Lovely lobelia looks on, 
perhaps a little slighted at the lepidopterans' apparent indifference 
to her brilliant blossoms so blue.

And everywhere the sun's rays fall, bold Bidens shines brightly, 
a beacon of plenty for late summer sippers and foliage nibblers alike.

This perfectly camouflaged tickseed moth, Cirrhophanus triangulifer, 
commonly known as the goldenrod stowaway moth,
will mate and deposit its eggs somewhere in the mass of fresh green tickseed salad,
ensuring its young an opportunity to continue a mutually beneficial relationship 
with the showy roadside weed.  

At a glance, the tickseed blossoms are flowers of a feather, 
uniform in appearance but for some age-related variations in size; 

a closer look reveals the occasional non-conformist, 
such as this lovely gem with white tipped petals, 
not at all fazed by the singularity of its brief moment in the sun.

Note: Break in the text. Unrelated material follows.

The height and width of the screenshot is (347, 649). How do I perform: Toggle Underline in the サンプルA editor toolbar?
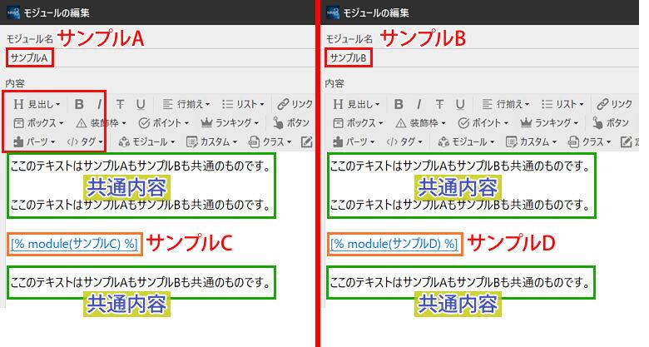141,104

Perhaps attracted by the unique petal pattern,
this handsome female mason wasp, Monobia quadridens, 
tough to overlook with its bold black and white markings, 
drops in for a drink at the white tipped tickseed blossom,
another happy nectar lover by the side of a little country lane.

She has other less glamorous purposes here in the roadside garden as well, 
potentially beneficial to her nectar supplier.

She will capture a plump little caterpillar or two from the plants' delicate stems and leaves 
and take them back to fill the larder of her nesting cavity, 
so that another generation of wasps may continue their relationship 
with these humble but remarkable plants. 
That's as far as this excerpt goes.